Depending on the jurisdiction, it is estimated that same-day discharge would save the healthcare system an estimated $2,661 per procedure. In relative terms, given that overnight admission is estimated to comprise approximately 15% of the procedural costs, it suggests that one extra procedure could be funded for every 6-7 patients discharged the same day.
Nonetheless, there is always room for improvement. Access site bleeding remains one of the most common barriers to same-day discharge, and we will be evaluating the use of additional hemostatic measures, such as sutures, to facilitate discharge. The rate of readmission to hospital and to the ER remains higher than desired, and we are exploring interventions to further reduce healthcare utilization after discharge.
While our same-day discharge program grew out of necessity, we hope that the lessons we have learned can help other centers around the world implement similar protocols. As the volume of AF ablation increases and the procedure becomes shorter and more refined, same-day discharge can help minimize the cost and resource utilization of AF ablation.

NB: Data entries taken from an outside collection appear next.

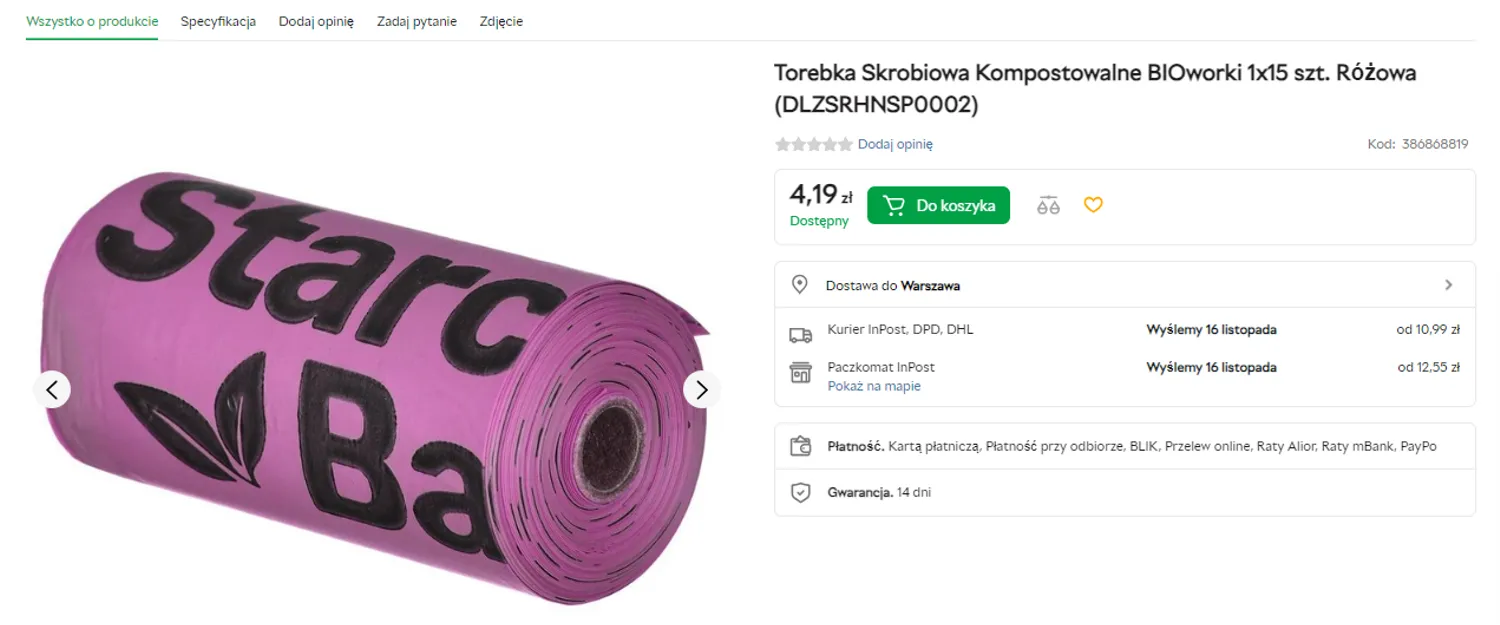Open Pokaż na mapie link
Screen dimensions: 1500x625
click(874, 386)

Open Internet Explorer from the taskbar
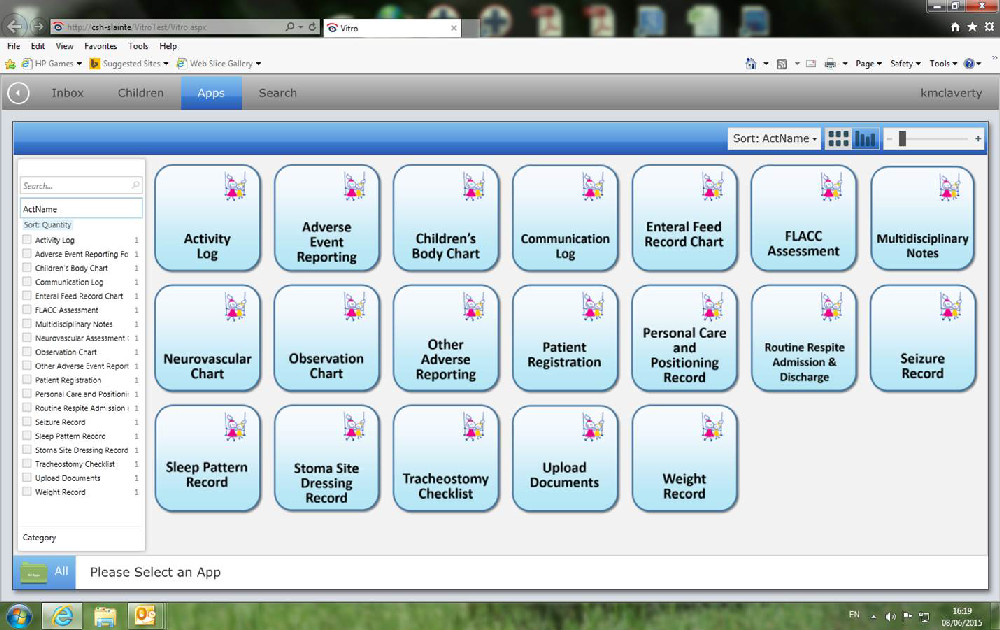[x=59, y=613]
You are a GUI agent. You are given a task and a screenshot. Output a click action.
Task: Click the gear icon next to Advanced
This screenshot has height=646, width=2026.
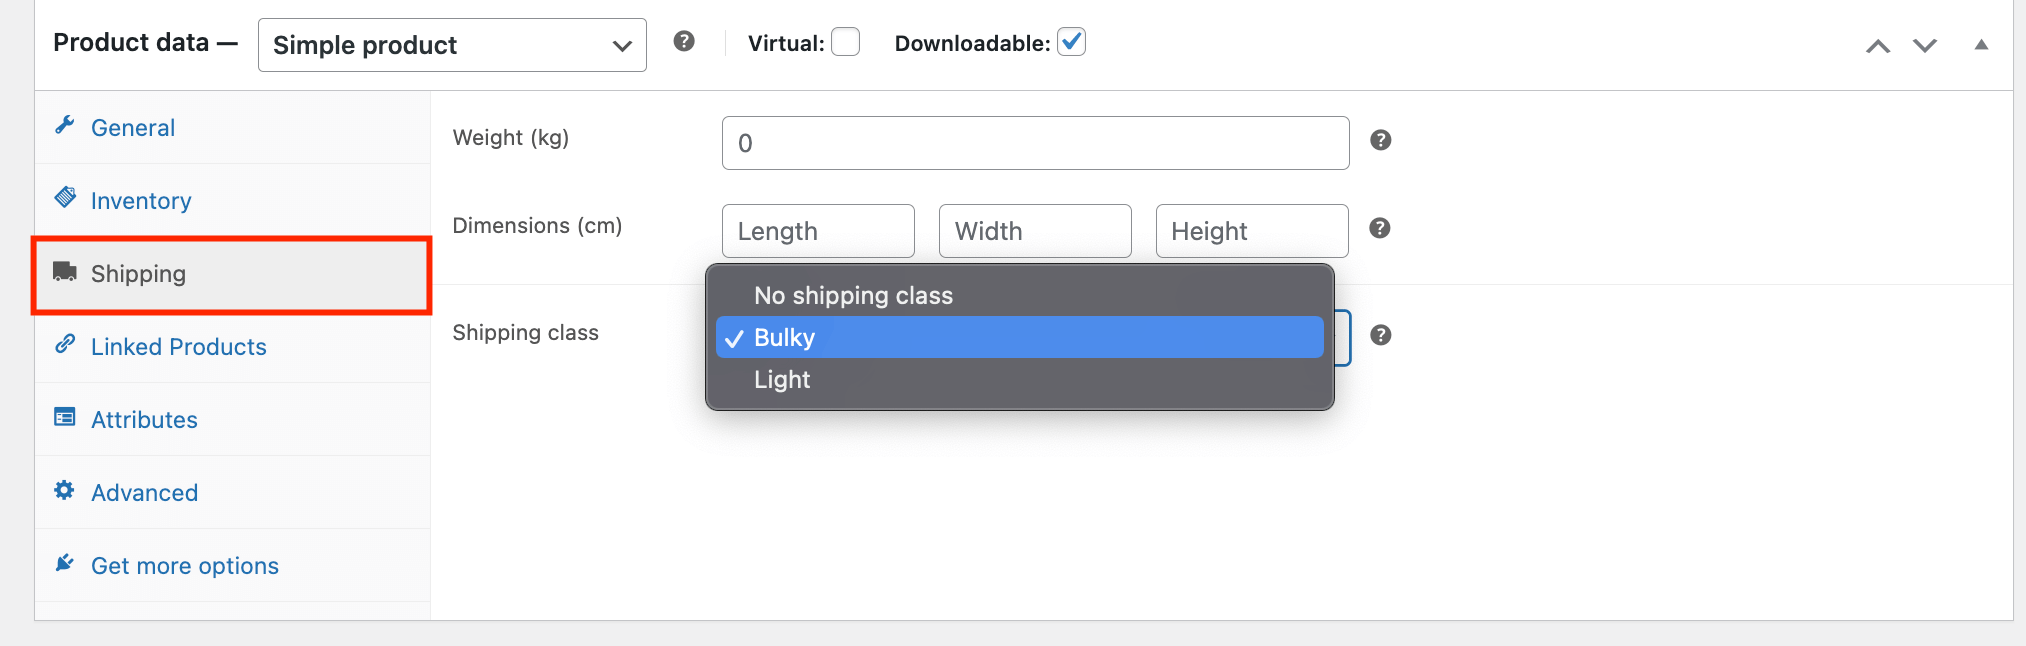[x=64, y=490]
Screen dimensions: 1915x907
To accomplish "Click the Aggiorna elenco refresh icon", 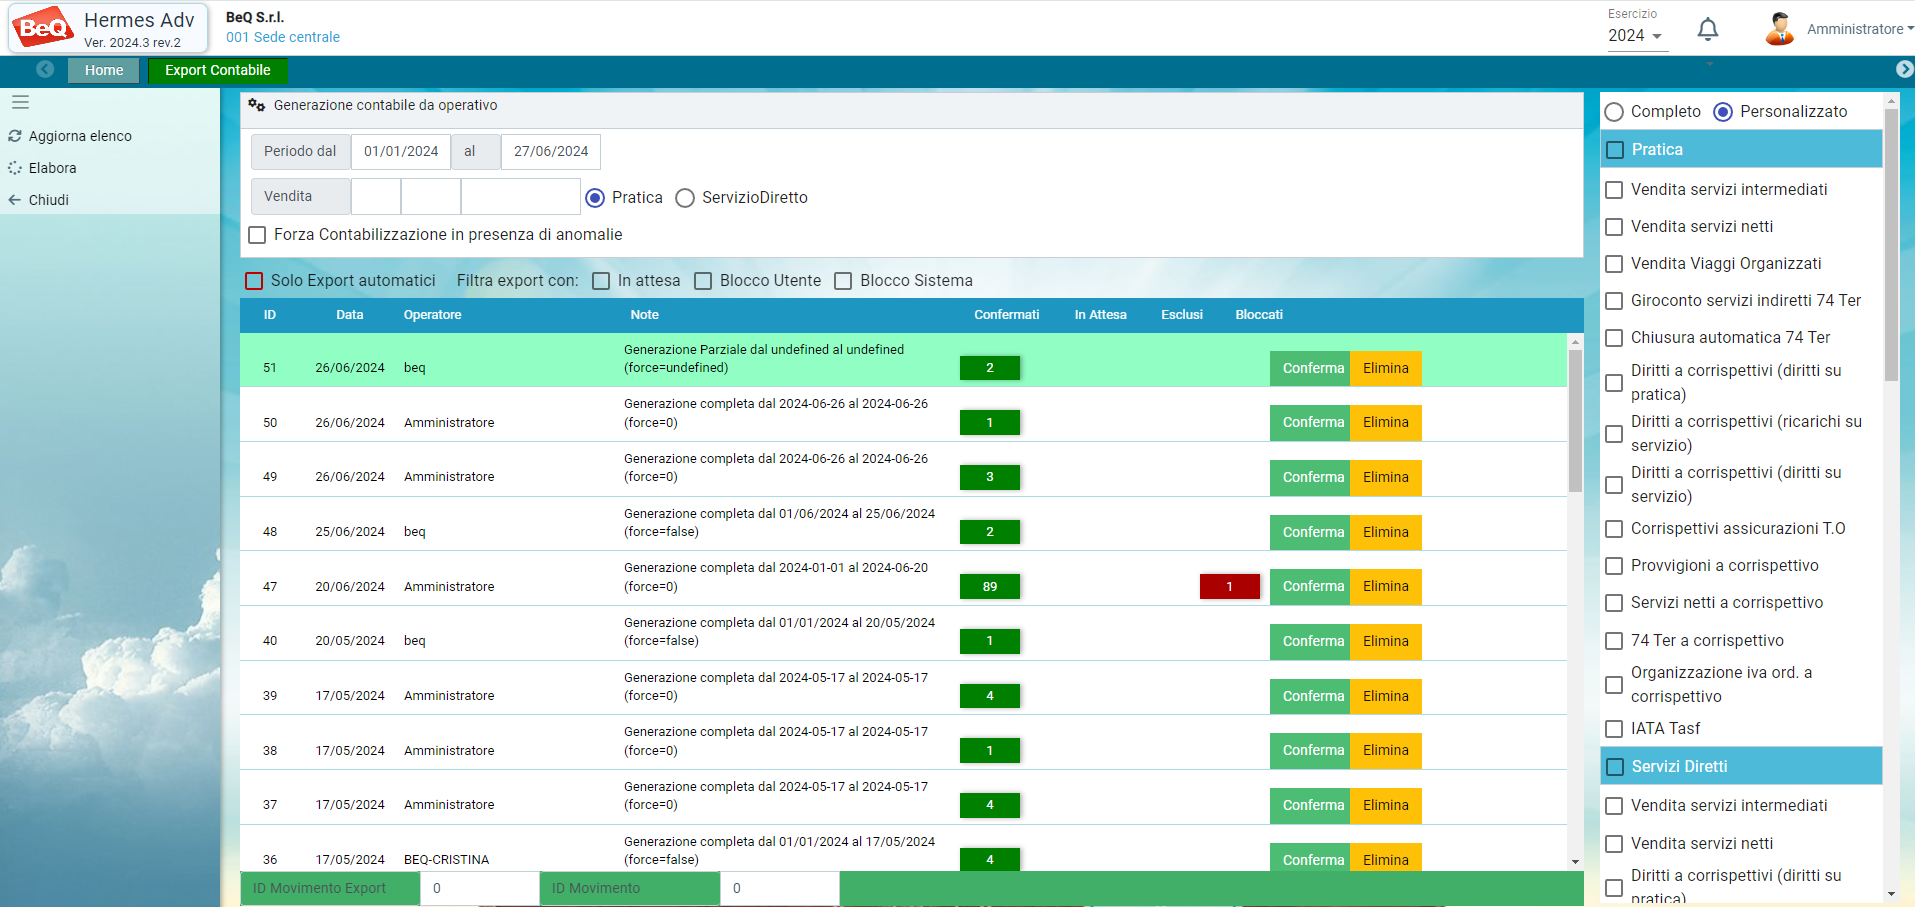I will [15, 136].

Disclosures: Dr. Deyell and Ms. Forman have no conflicts of interest to report regarding the content herein; Dr. Andrade reports a grant from Medtronic. Dr. Andrade also reports grants from Baylis and personal fees from Biosense Webster outside the submitted work. Dr. Deyell reports grants and personal fees from Biosense Webster, and personal fees from Abbott, Medtronic, Servier, Bayer, and BMS-Pfizer outside the submitted work.
- Kumar S, Walters TE, Halloran K, et al. Ten-year trends in the use of catheter ablation for treatment of atrial fibrillation vs. the use of coronary intervention for the treatment of ischaemic heart disease in Australia. EP Europace. 2013;15:1702-1709.
- Chow JY, McClure G, Belley-Côté EP, McIntyre WF, Singal RK, Whitlock RP. Costs of surgical ablation of atrial fibrillation in Ontario, Canada from 2006 to 2017. J Card Surg. 2020;35:3451-3454.
- Deyell MW, Leather RA, Macle L, et al. Efficacy and safety of same-day discharge for atrial fibrillation ablation. JACC Clin Electrophysiol. 2020;6:609-619.